**QUESTÕES E TAREFAS**
A – Liste as instâncias representativas da sociedade civil que, segundo o texto sobre o Pessimildo apresentado abaixo, sofreram aparelhamento.
B – Responda às perguntas abaixo com base no texto sobre o Pessimildo.
(i) Que percentual dos votos o brasileiro médio representava em todas as eleições presidenciais desde 2006?
(ii) Quais setores demonstravam estagnação já em 2012?
(iii) Por quem era materializado o nosso “Ancien Régime”?
C – Indique se cada afirmação abaixo está de acordo com o texto sobre o Pessimildo, respondendo sim ou não e citando as palavras do texto que decidem a questão.
(i) Pessimildo conseguia reunir multidões em praças para se fazer ouvir.
(ii) Quem escreve o texto conviveu com Pessimildo na condição de empresário.
(iii) A falência do modelo econômico lulista ocorreu antes da falência de seu projeto político.

**TEXTO FORNECIDO**

-*-*-

Antes de tudo, nosso movimento representa uma rearticulação de setores médios da nossa sociedade, que se encontravam dispersos em meio a um mar de informações e anseios conflitantes, a que esses setores se mostravam incapazes de dar expressão.
O aparelhamento de instâncias representativas da sociedade civil, tais como a OAB, sindicatos, entidades estudantis e igrejas, determinou o isolamento político do cidadão médio, que, ensimesmado, resmungava consigo mesmo e para os próximos seu desconforto com a corrupção, a taxação, os impostos escorchantes, os serviços públicos pífios — em suma, o “estado das coisas”.
Surgia ali o “Pessimildo”, o brasileiro médio que representava 40% dos votos em todas as eleições presidenciais desde 2006, mas que era incapaz de reunir dez pessoas numa praça para se fazer ouvir. Pior: era esconjurado em verso e prosa por Lula em sua cantilena anticlasse média, carinhosamente convertida em “elite branca, de olhos azuis, como o capeta encarnado, suposto empecilho no caminho da glória, entre copas do mundo, olimpíadas e ufanismos.
Pessimildo lutava uma guerra sem quartel. Votava em gente que tinha nojo de seus valores; era chamado de burro, reacionário, chato e cafona. Seus filhos aprendiam que Pessimildo era uma categoria histórica a ser superada. E convinha aos jovens de bom gosto olhar com desdém para suas aspirações.
Na condição de empresário, convivi muito com Pessimildo. Assitia a suas constantes reclamações com os juros, os impostos e a legislação trabalhista. Sabe como é… Ele trabalha no setor privado, o pobre!. Já em 2012, podia prever que a vaca iria para o brejo. Setores como o automotivo e a construção civil demonstravam estagnação desde essa época. Indústrias fechavam aos montes. Mas era proibido ouvir Pessimildo.
A falência do modelo econômico lulista se deu ao mesmo tempo em que falia seu projeto político. O “programa de transição” petista se dava na aliança entre o dito “proletariado”, então representado pelo PT, e o nosso “Ancien Régime”, materializado nos velhos coronéis políticos do Nordeste, donos de empreiteiras e empresários convertidos em aristocracia no capitalismo sem riscos do BNDES.

-*-*-

**REGISTROS**

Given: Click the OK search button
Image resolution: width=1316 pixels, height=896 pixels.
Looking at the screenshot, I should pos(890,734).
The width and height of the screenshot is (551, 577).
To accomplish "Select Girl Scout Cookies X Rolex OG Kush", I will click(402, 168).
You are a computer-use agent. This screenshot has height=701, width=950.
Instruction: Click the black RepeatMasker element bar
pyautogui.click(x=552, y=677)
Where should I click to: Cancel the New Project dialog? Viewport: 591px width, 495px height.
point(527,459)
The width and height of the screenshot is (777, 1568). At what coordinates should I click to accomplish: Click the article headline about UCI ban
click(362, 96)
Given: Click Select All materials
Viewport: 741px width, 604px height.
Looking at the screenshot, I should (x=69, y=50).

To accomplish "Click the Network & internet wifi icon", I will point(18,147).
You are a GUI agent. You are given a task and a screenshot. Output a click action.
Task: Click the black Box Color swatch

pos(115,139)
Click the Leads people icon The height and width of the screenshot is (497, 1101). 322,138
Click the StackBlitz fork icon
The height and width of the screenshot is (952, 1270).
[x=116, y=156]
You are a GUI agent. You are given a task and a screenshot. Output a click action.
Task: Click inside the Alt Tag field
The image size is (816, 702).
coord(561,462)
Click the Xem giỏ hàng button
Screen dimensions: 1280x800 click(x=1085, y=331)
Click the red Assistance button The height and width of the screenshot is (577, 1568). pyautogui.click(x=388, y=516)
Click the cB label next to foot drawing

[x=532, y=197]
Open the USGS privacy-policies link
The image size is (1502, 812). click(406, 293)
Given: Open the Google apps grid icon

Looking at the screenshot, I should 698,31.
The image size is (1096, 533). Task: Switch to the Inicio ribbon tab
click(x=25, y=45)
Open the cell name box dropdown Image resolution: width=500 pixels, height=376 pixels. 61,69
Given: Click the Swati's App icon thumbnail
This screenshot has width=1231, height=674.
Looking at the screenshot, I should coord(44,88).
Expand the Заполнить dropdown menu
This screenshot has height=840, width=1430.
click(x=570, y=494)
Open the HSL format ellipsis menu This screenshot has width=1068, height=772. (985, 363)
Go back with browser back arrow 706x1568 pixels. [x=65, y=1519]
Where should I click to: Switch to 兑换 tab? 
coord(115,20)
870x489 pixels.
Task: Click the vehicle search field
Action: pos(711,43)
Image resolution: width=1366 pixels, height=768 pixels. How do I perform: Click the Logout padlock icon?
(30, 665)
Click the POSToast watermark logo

-*-*-

**RESPOSTAS DO EXERCÍCIO**
A – OAB, sindicatos, entidades estudantis e igrejas.

B –
(i) 40% dos votos.
(ii) O automotivo e a construção civil.
(iii) Pelos velhos coronéis políticos do Nordeste, donos de empreiteiras e empresários convertidos em aristocracia no capitalismo sem riscos do BNDES.

C –
(i) Não: “era incapaz de reunir dez pessoas numa praça para se fazer ouvir”.
(ii) Sim: “Na condição de empresário, convivi muito com Pessimildo.”
(iii) Não: “se deu ao mesmo tempo em que falia seu projeto político”.